He said Turbonomic, with 1,600 business customers, is on its way. Businesses use its software to monitor how their applications are performing, and, if there is a problem, “autonomically” assign the resources to make things right. The term “autonomic” implies that all this is done without human interaction or the need for additional hardware.The company has netted about $60 million in venture funding including a $50 million round led by Iconiq Capital, a valley fund closely tied to Facebook (FB) co-founder Mark Zuckerberg, in early 2015. Other investors include Bain Capital, Globespan Capital Partners, and Highland Capital Partners.

Turbonomic claims to add or delete virtualized computing resources whether they run in private or public clouds, or in the customers’ own traditional data centers. Public clouds like Amazon (AMZN) Web Services or Microsoft (MSFT) Azure are massive farms of servers, storage and networking available for many customers. Private clouds run on gear operated and used by a single company and hybrid clouds are a mix of the two.

This is a huge promise. “We match application demands with infrastructure supply,” Veghte said, asserting that most companies try to fix application issues by throwing both hardware and people at the problem when they could use Turbonomic to automate it away.

“Azure and AWS can match their infrastructure supply with the demand they see. Turbonomic enables customers to use the same sort of demand matching in traditional settings,” Veghte said. At its most basic. Turbonomic says it not only monitors applications, but enacts fixes on its own if they are faltering. So if your database is hit by an unexpected surge in demand, Turbonomic says it will assign more resources to make sure the work gets done.

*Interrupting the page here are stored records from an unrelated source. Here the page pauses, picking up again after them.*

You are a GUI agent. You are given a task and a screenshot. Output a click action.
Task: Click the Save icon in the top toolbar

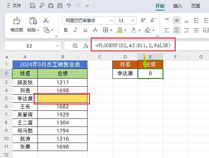click(x=33, y=6)
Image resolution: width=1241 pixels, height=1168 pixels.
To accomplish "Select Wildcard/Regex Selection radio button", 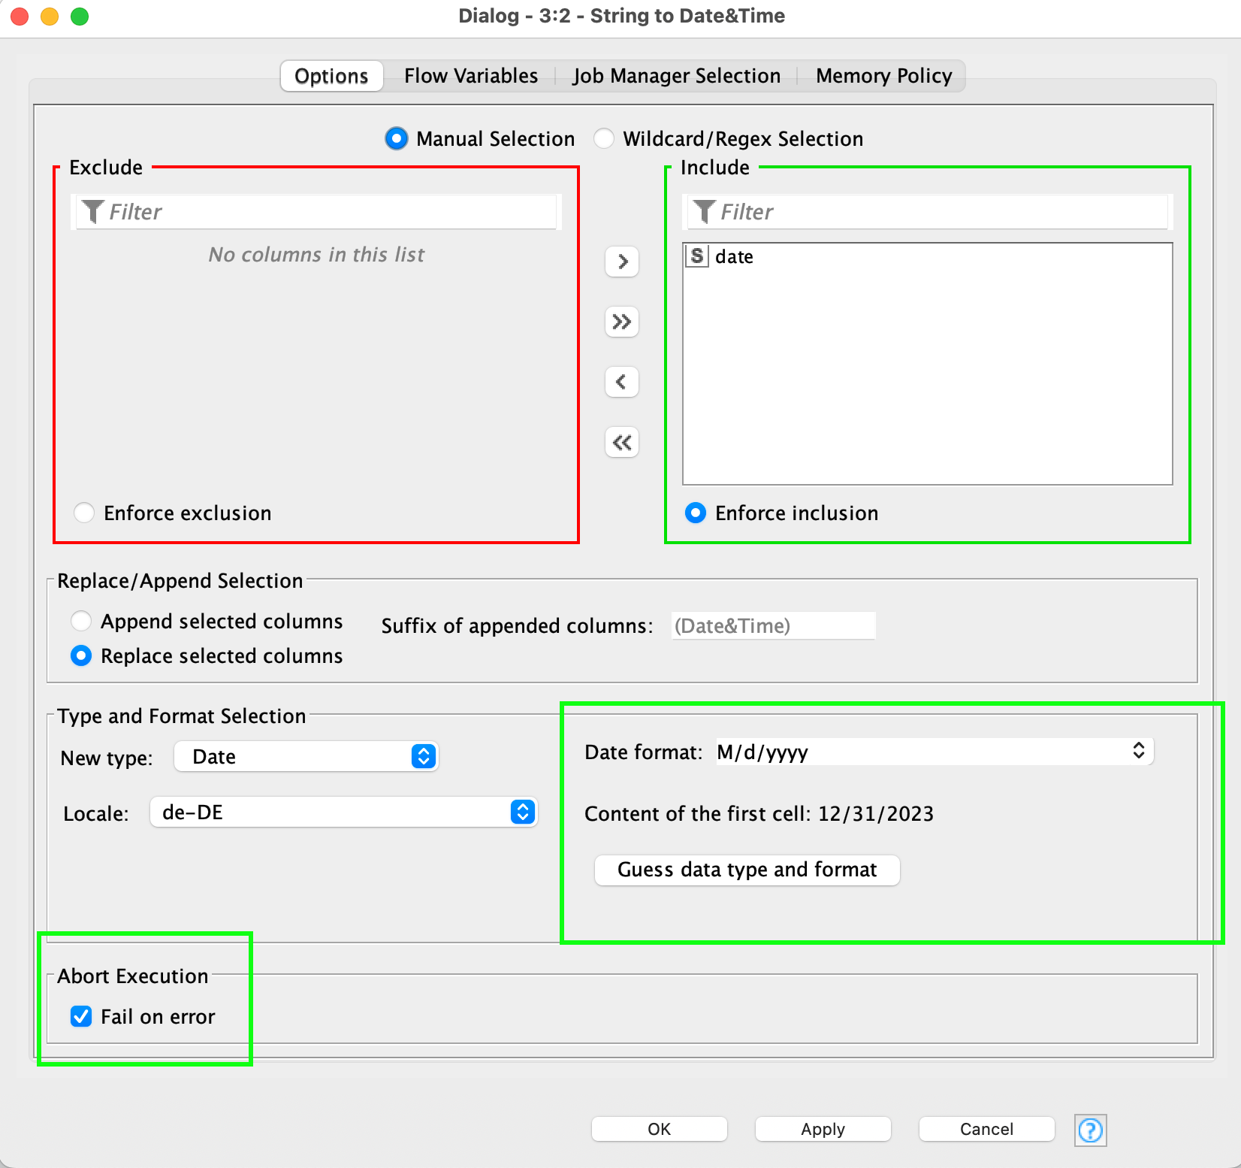I will (x=604, y=139).
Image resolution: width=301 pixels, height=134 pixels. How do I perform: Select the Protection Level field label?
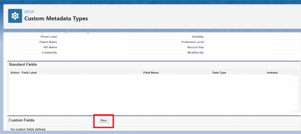193,42
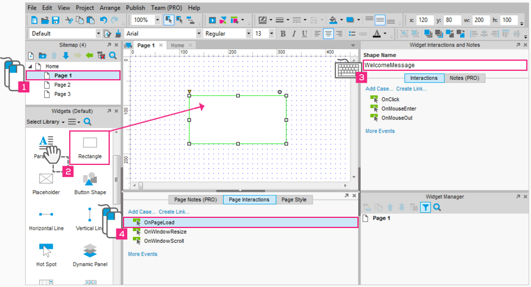Screen dimensions: 531x287
Task: Toggle underline text formatting
Action: (304, 34)
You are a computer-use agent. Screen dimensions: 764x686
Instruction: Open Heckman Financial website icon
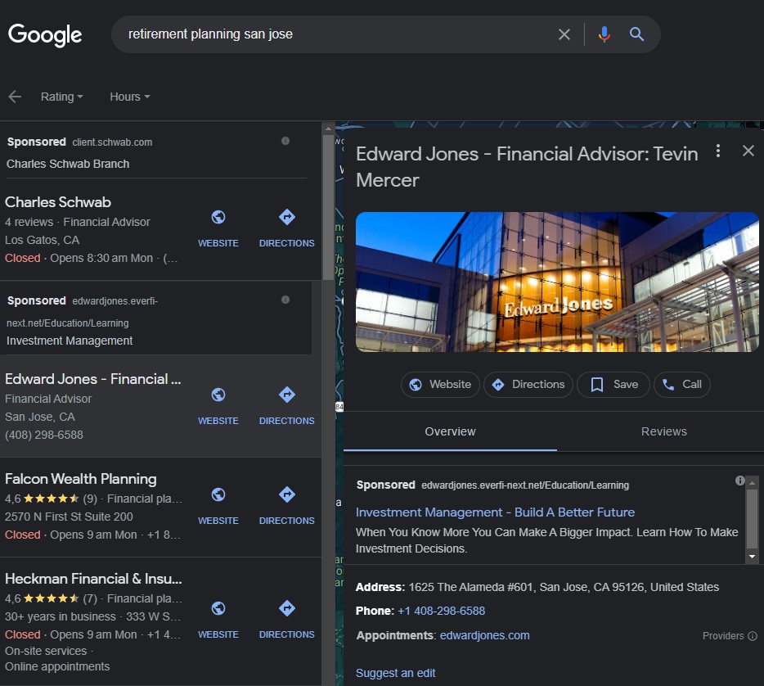point(218,609)
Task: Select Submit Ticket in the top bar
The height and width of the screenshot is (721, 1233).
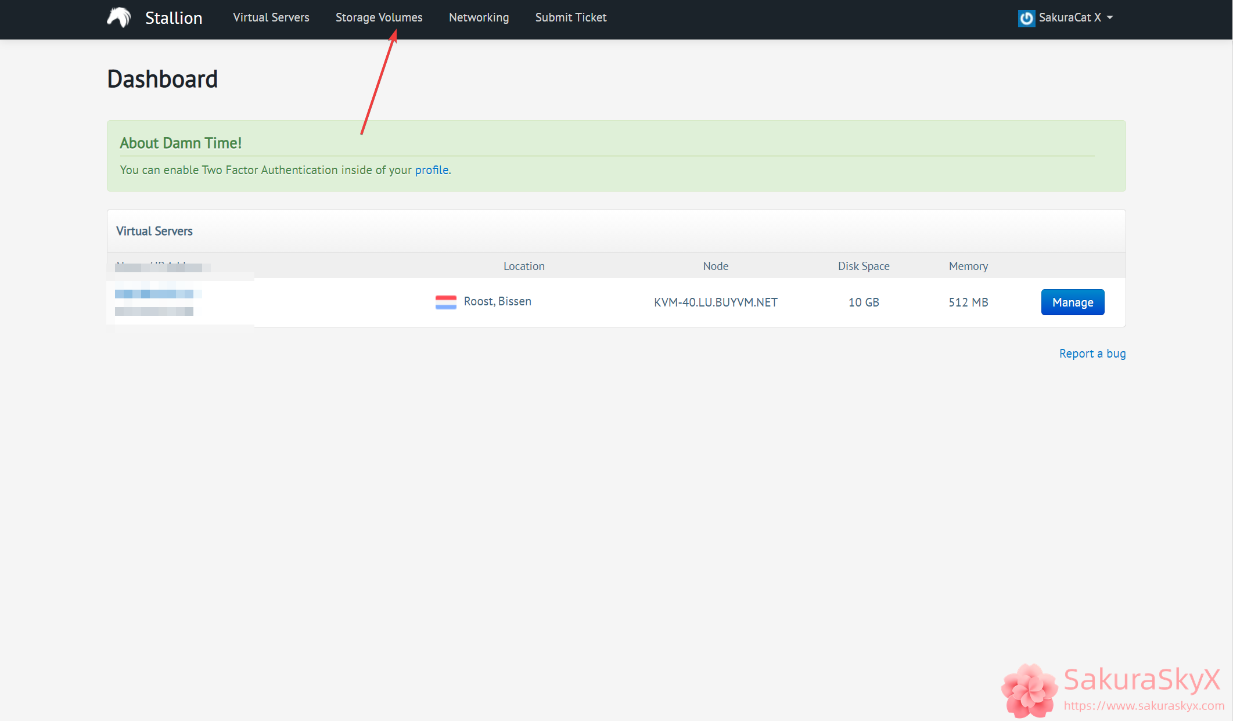Action: click(570, 17)
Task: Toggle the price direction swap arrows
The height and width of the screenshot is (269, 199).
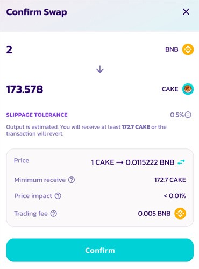Action: pyautogui.click(x=181, y=162)
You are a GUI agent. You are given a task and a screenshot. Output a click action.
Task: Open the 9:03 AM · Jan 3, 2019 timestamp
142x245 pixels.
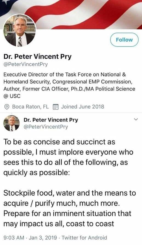pyautogui.click(x=30, y=238)
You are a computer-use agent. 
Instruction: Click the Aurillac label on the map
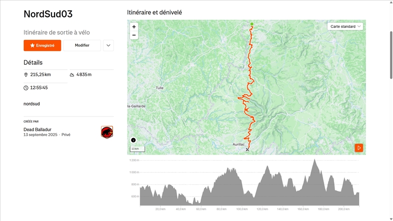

Veghte is a high-profile tech veteran. He spent nearly two decades at Microsoft, where he held several positions including senior vice president in charge of Windows. He then joined pre-split Hewlett-Packard Inc. (HPQ) in 2010, where he served as chief operating officer. He left HPE , where he was a top lieutenant to CEO Meg Whitman, in June, 2015 and was named CEO of Survey Monkey a month later. He stepped down six months after that. Asked about that short tenure, Veghte said he and other investors differed on the strategic direction of the company, but it was all good. He remains on Survey Monkey’s board.